Your answer must be an exact repetition of every record.

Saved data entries
────

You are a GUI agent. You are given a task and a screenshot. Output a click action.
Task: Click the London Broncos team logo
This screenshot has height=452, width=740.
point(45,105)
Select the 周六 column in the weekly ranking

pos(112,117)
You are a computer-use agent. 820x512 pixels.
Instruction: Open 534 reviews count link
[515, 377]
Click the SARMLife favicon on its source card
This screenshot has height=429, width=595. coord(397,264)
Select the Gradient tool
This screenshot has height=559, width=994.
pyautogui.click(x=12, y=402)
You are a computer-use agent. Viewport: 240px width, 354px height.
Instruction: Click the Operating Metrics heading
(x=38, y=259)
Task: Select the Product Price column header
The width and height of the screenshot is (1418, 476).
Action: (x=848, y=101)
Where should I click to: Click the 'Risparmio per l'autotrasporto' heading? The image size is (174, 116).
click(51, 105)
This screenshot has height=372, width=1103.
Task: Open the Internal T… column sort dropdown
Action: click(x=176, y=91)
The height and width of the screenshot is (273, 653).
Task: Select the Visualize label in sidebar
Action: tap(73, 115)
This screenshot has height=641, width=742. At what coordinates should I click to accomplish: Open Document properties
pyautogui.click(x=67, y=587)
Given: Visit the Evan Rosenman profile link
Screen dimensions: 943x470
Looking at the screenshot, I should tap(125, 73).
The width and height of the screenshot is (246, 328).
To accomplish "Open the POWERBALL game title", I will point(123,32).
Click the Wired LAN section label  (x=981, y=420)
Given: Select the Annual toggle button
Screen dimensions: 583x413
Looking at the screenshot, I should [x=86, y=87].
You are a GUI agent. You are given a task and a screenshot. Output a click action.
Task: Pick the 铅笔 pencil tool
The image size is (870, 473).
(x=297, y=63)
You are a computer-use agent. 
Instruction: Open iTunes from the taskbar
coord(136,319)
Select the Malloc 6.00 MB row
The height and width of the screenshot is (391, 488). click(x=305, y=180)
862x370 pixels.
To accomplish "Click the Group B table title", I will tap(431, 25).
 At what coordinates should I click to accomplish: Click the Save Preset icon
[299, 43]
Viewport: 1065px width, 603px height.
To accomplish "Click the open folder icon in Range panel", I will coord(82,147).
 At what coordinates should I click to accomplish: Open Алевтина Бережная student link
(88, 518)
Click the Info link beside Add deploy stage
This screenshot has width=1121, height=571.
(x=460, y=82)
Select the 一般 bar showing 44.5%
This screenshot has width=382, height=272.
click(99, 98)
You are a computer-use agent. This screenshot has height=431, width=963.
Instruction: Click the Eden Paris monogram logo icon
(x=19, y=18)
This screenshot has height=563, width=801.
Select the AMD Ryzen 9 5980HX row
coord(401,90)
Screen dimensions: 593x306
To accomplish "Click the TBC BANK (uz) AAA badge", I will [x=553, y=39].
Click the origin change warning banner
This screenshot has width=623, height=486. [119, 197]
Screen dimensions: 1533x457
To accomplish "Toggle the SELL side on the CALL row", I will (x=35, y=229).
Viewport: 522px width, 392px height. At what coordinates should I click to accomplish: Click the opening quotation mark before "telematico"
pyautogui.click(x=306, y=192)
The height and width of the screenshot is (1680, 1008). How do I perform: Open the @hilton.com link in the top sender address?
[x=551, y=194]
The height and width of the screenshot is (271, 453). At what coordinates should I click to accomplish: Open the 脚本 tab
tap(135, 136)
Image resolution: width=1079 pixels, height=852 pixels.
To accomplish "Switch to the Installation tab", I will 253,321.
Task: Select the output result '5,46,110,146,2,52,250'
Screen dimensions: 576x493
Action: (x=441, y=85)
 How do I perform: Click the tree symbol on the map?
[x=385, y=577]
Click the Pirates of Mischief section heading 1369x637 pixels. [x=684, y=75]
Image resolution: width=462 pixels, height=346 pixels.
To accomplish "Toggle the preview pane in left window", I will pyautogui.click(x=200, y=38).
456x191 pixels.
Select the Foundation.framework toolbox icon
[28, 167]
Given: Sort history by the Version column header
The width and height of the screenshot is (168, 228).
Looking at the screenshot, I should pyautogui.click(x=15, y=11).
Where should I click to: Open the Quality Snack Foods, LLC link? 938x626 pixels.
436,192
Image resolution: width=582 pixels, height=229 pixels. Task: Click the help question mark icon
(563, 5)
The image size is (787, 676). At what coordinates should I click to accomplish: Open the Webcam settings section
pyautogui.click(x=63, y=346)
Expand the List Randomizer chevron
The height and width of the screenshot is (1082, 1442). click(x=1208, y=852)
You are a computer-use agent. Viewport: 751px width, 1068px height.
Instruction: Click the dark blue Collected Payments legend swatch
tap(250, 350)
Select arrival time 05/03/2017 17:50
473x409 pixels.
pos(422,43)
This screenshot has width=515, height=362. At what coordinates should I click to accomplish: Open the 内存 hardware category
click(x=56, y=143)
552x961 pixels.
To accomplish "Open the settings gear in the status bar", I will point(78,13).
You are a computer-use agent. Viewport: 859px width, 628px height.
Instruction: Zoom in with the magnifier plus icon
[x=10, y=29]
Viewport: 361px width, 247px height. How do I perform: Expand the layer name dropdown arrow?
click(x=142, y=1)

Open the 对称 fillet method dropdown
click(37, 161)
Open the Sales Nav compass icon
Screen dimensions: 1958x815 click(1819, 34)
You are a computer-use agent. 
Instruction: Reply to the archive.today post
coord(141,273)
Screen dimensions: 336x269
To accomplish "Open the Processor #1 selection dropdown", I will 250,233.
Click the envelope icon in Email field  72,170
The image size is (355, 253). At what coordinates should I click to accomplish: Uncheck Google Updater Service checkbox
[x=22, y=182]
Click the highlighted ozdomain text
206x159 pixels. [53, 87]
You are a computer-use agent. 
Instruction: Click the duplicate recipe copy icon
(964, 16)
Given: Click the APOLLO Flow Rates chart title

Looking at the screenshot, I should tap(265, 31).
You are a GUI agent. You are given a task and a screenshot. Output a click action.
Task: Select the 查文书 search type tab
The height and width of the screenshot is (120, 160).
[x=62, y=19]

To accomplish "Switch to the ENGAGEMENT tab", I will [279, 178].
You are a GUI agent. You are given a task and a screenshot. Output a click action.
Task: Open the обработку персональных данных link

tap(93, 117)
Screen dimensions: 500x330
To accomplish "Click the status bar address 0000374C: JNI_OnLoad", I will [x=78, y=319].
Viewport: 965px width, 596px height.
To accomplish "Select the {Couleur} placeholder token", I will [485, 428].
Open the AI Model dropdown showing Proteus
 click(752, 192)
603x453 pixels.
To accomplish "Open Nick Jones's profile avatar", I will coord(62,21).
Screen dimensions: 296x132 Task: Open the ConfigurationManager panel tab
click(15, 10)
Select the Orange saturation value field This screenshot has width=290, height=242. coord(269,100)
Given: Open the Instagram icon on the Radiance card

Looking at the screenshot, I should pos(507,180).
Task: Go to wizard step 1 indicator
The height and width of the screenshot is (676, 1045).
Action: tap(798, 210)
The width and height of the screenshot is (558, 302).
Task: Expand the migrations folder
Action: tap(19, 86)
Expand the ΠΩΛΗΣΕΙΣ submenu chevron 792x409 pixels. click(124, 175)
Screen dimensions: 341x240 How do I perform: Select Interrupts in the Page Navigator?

────

▶ **Exercise result**:
You are a GUI agent. You are given a task and a screenshot. Output a click action.
Task: Click the London Broncos team logo
This screenshot has height=452, width=740.
point(45,105)
Select the 周六 column in the weekly ranking

pos(112,117)
You are a computer-use agent. 820x512 pixels.
Instruction: Open 534 reviews count link
[515, 377]
Click the SARMLife favicon on its source card
This screenshot has height=429, width=595. coord(397,264)
Select the Gradient tool
This screenshot has height=559, width=994.
pyautogui.click(x=12, y=402)
You are a computer-use agent. Viewport: 240px width, 354px height.
Instruction: Click the Operating Metrics heading
(x=38, y=259)
Task: Select the Product Price column header
The width and height of the screenshot is (1418, 476).
Action: (x=848, y=101)
Where should I click to: Click the 'Risparmio per l'autotrasporto' heading? The image size is (174, 116).
click(51, 105)
This screenshot has height=372, width=1103.
Task: Open the Internal T… column sort dropdown
Action: click(x=176, y=91)
The height and width of the screenshot is (273, 653).
Task: Select the Visualize label in sidebar
Action: tap(73, 115)
This screenshot has height=641, width=742. At what coordinates should I click to accomplish: Open Document properties
pyautogui.click(x=67, y=587)
Given: Visit the Evan Rosenman profile link
Screen dimensions: 943x470
Looking at the screenshot, I should tap(125, 73).
The width and height of the screenshot is (246, 328).
To accomplish "Open the POWERBALL game title", I will point(123,32).
Click the Wired LAN section label  (x=981, y=420)
Given: Select the Annual toggle button
Screen dimensions: 583x413
Looking at the screenshot, I should [x=86, y=87].
You are a GUI agent. You are given a task and a screenshot. Output a click action.
Task: Pick the 铅笔 pencil tool
The image size is (870, 473).
(x=297, y=63)
You are a computer-use agent. 
Instruction: Open iTunes from the taskbar
coord(136,319)
Select the Malloc 6.00 MB row
The height and width of the screenshot is (391, 488). click(x=305, y=180)
862x370 pixels.
To accomplish "Click the Group B table title", I will tap(431, 25).
 At what coordinates should I click to accomplish: Click the Save Preset icon
[299, 43]
Viewport: 1065px width, 603px height.
To accomplish "Click the open folder icon in Range panel", I will coord(82,147).
 At what coordinates should I click to accomplish: Open Алевтина Бережная student link
(88, 518)
Click the Info link beside Add deploy stage
This screenshot has width=1121, height=571.
(x=460, y=82)
Select the 一般 bar showing 44.5%
This screenshot has width=382, height=272.
click(99, 98)
You are a computer-use agent. This screenshot has height=431, width=963.
Instruction: Click the Eden Paris monogram logo icon
(x=19, y=18)
This screenshot has height=563, width=801.
Select the AMD Ryzen 9 5980HX row
coord(401,90)
Screen dimensions: 593x306
To accomplish "Click the TBC BANK (uz) AAA badge", I will [x=553, y=39].
Click the origin change warning banner
This screenshot has width=623, height=486. [119, 197]
Screen dimensions: 1533x457
To accomplish "Toggle the SELL side on the CALL row", I will (x=35, y=229).
Viewport: 522px width, 392px height. At what coordinates should I click to accomplish: Click the opening quotation mark before "telematico"
pyautogui.click(x=306, y=192)
The height and width of the screenshot is (1680, 1008). How do I perform: Open the @hilton.com link in the top sender address?
[x=551, y=194]
The height and width of the screenshot is (271, 453). At what coordinates should I click to accomplish: Open the 脚本 tab
tap(135, 136)
Image resolution: width=1079 pixels, height=852 pixels.
To accomplish "Switch to the Installation tab", I will 253,321.
Task: Select the output result '5,46,110,146,2,52,250'
Screen dimensions: 576x493
Action: (x=441, y=85)
 How do I perform: Click the tree symbol on the map?
[x=385, y=577]
Click the Pirates of Mischief section heading 1369x637 pixels. [x=684, y=75]
Image resolution: width=462 pixels, height=346 pixels.
To accomplish "Toggle the preview pane in left window", I will pyautogui.click(x=200, y=38).
456x191 pixels.
Select the Foundation.framework toolbox icon
[28, 167]
Given: Sort history by the Version column header
The width and height of the screenshot is (168, 228).
Looking at the screenshot, I should pyautogui.click(x=15, y=11).
Where should I click to: Open the Quality Snack Foods, LLC link? 938x626 pixels.
436,192
Image resolution: width=582 pixels, height=229 pixels. Task: Click the help question mark icon
(563, 5)
The image size is (787, 676). At what coordinates should I click to accomplish: Open the Webcam settings section
pyautogui.click(x=63, y=346)
Expand the List Randomizer chevron
The height and width of the screenshot is (1082, 1442). click(x=1208, y=852)
You are a computer-use agent. Viewport: 751px width, 1068px height.
Instruction: Click the dark blue Collected Payments legend swatch
tap(250, 350)
Select arrival time 05/03/2017 17:50
473x409 pixels.
pos(422,43)
This screenshot has width=515, height=362. At what coordinates should I click to accomplish: Open the 内存 hardware category
click(x=56, y=143)
552x961 pixels.
To accomplish "Open the settings gear in the status bar", I will point(78,13).
You are a computer-use agent. Viewport: 859px width, 628px height.
Instruction: Zoom in with the magnifier plus icon
[x=10, y=29]
Viewport: 361px width, 247px height. How do I perform: Expand the layer name dropdown arrow?
click(x=142, y=1)

Open the 对称 fillet method dropdown
click(37, 161)
Open the Sales Nav compass icon
Screen dimensions: 1958x815 click(1819, 34)
You are a computer-use agent. 
Instruction: Reply to the archive.today post
coord(141,273)
Screen dimensions: 336x269
To accomplish "Open the Processor #1 selection dropdown", I will 250,233.
Click the envelope icon in Email field  72,170
The image size is (355, 253). At what coordinates should I click to accomplish: Uncheck Google Updater Service checkbox
[x=22, y=182]
Click the highlighted ozdomain text
206x159 pixels. [53, 87]
You are a computer-use agent. 
Instruction: Click the duplicate recipe copy icon
(964, 16)
Given: Click the APOLLO Flow Rates chart title

Looking at the screenshot, I should tap(265, 31).
You are a GUI agent. You are given a task and a screenshot. Output a click action.
Task: Select the 查文书 search type tab
The height and width of the screenshot is (120, 160).
[x=62, y=19]

To accomplish "Switch to the ENGAGEMENT tab", I will [279, 178].
You are a GUI agent. You are given a task and a screenshot. Output a click action.
Task: Open the обработку персональных данных link

tap(93, 117)
Screen dimensions: 500x330
To accomplish "Click the status bar address 0000374C: JNI_OnLoad", I will [x=78, y=319].
Viewport: 965px width, 596px height.
To accomplish "Select the {Couleur} placeholder token", I will [485, 428].
Open the AI Model dropdown showing Proteus
 click(752, 192)
603x453 pixels.
To accomplish "Open Nick Jones's profile avatar", I will coord(62,21).
Screen dimensions: 296x132 Task: Open the ConfigurationManager panel tab
click(15, 10)
Select the Orange saturation value field This screenshot has width=290, height=242. coord(269,100)
Given: Open the Instagram icon on the Radiance card

Looking at the screenshot, I should pos(507,180).
Task: Go to wizard step 1 indicator
The height and width of the screenshot is (676, 1045).
Action: tap(798, 210)
The width and height of the screenshot is (558, 302).
Task: Expand the migrations folder
Action: tap(19, 86)
Expand the ΠΩΛΗΣΕΙΣ submenu chevron 792x409 pixels. click(124, 175)
Screen dimensions: 341x240 How do I perform: Select Interrupts in the Page Navigator?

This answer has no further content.